Reputation: 520
I have a container running as non-privileged mode. I'd like to update file atime via python code for some reason but found I could not do that due to permission issue, even though I can write to that file.
I tried to add linux capabilities to the container, but even with SYS_AMDIN, it still does not work.
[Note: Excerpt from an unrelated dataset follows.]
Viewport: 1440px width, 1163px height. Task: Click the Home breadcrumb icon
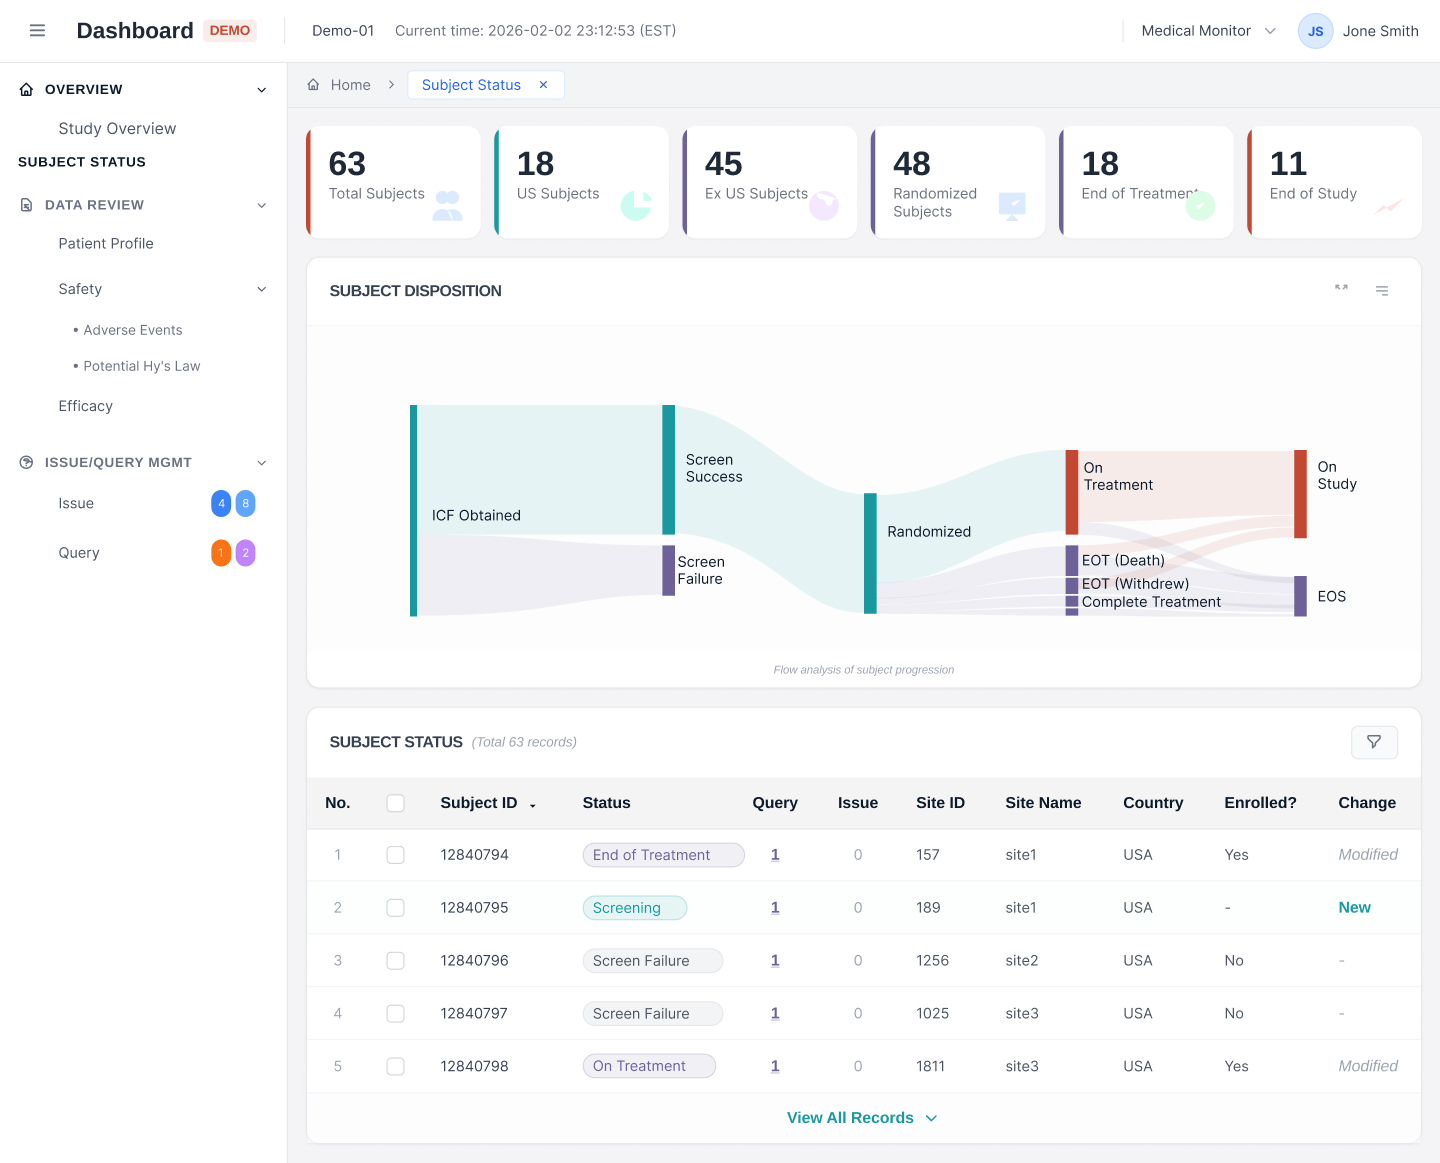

Anyone happens to know what capabilities to add or what I missed there?
thank you!
bash-5.1$ id
uid=1000(contest) gid=1000(contest) groups=1000(contest)
bash-5.1$ ls -l
total 250
-rwxrwxrwx 1 root contest 0 Oct 27 07:16 anotherfile
-rwxrwxrwx 1 root contest 254823 Oct 27 07:37 outfile
-rwxrwxrwx 1 root contest 0 Oct 24 03:52 test
-rwxrwxrwx 1 root contest 364 Oct 27 07:16 test.py
-rwxrwxrwx 1 root contest 18 Oct 24 05:25 testfile
bash-5.1$ python3 test.py
1666854988.190472
1666851388.190472
Traceback (most recent call last):
File "/mnt/azurefile/test.py", line 19, in <module>
os.utime(myfile, (atime - 3600.0, mtime))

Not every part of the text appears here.